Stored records

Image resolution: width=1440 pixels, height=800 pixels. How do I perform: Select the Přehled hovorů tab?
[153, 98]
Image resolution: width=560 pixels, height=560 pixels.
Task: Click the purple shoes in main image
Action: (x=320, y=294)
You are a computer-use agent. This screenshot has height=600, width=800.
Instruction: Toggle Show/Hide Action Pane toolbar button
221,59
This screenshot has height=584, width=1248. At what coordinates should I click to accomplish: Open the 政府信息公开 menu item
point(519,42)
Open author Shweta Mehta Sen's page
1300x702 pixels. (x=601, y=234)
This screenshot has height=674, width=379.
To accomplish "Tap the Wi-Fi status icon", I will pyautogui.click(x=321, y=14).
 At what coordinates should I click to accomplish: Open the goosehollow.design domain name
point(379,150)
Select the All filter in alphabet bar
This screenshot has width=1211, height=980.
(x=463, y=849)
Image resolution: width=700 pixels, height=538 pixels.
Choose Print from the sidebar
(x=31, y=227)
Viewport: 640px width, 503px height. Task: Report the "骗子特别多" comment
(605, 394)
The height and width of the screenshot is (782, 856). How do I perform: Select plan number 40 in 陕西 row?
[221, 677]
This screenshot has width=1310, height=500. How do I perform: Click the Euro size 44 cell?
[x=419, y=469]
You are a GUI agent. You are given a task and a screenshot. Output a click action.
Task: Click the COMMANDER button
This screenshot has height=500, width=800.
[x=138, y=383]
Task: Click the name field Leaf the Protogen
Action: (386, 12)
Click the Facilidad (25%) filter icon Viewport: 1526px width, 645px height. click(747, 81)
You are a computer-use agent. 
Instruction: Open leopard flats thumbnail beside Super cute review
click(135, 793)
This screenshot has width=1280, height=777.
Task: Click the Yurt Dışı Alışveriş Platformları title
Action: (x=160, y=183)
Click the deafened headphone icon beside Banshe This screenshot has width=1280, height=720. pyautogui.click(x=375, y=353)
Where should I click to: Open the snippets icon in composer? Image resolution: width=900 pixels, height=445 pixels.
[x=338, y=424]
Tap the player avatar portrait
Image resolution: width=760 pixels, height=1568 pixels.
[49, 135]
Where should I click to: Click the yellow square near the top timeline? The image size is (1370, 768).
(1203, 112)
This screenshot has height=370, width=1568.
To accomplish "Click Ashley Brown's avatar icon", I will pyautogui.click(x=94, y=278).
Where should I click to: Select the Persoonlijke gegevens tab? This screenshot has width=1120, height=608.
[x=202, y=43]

Problem to solve
The lines above should be printed again, exactly as they are.

Answer to this exercise
Image resolution: width=1440 pixels, height=800 pixels. How do I perform: Select the Přehled hovorů tab?
[153, 98]
Image resolution: width=560 pixels, height=560 pixels.
Task: Click the purple shoes in main image
Action: (x=320, y=294)
You are a computer-use agent. This screenshot has height=600, width=800.
Instruction: Toggle Show/Hide Action Pane toolbar button
221,59
This screenshot has height=584, width=1248. At what coordinates should I click to accomplish: Open the 政府信息公开 menu item
point(519,42)
Open author Shweta Mehta Sen's page
1300x702 pixels. (x=601, y=234)
This screenshot has height=674, width=379.
To accomplish "Tap the Wi-Fi status icon", I will pyautogui.click(x=321, y=14).
 At what coordinates should I click to accomplish: Open the goosehollow.design domain name
point(379,150)
Select the All filter in alphabet bar
This screenshot has width=1211, height=980.
(x=463, y=849)
Image resolution: width=700 pixels, height=538 pixels.
Choose Print from the sidebar
(x=31, y=227)
Viewport: 640px width, 503px height. Task: Report the "骗子特别多" comment
(605, 394)
The height and width of the screenshot is (782, 856). How do I perform: Select plan number 40 in 陕西 row?
[221, 677]
This screenshot has width=1310, height=500. How do I perform: Click the Euro size 44 cell?
[x=419, y=469]
You are a GUI agent. You are given a task and a screenshot. Output a click action.
Task: Click the COMMANDER button
This screenshot has height=500, width=800.
[x=138, y=383]
Task: Click the name field Leaf the Protogen
Action: (386, 12)
Click the Facilidad (25%) filter icon Viewport: 1526px width, 645px height. click(747, 81)
You are a computer-use agent. 
Instruction: Open leopard flats thumbnail beside Super cute review
click(135, 793)
This screenshot has width=1280, height=777.
Task: Click the Yurt Dışı Alışveriş Platformları title
Action: (x=160, y=183)
Click the deafened headphone icon beside Banshe This screenshot has width=1280, height=720. pyautogui.click(x=375, y=353)
Where should I click to: Open the snippets icon in composer? Image resolution: width=900 pixels, height=445 pixels.
[x=338, y=424]
Tap the player avatar portrait
Image resolution: width=760 pixels, height=1568 pixels.
[49, 135]
Where should I click to: Click the yellow square near the top timeline? The image size is (1370, 768).
(1203, 112)
This screenshot has height=370, width=1568.
To accomplish "Click Ashley Brown's avatar icon", I will pyautogui.click(x=94, y=278).
Where should I click to: Select the Persoonlijke gegevens tab? This screenshot has width=1120, height=608.
[x=202, y=43]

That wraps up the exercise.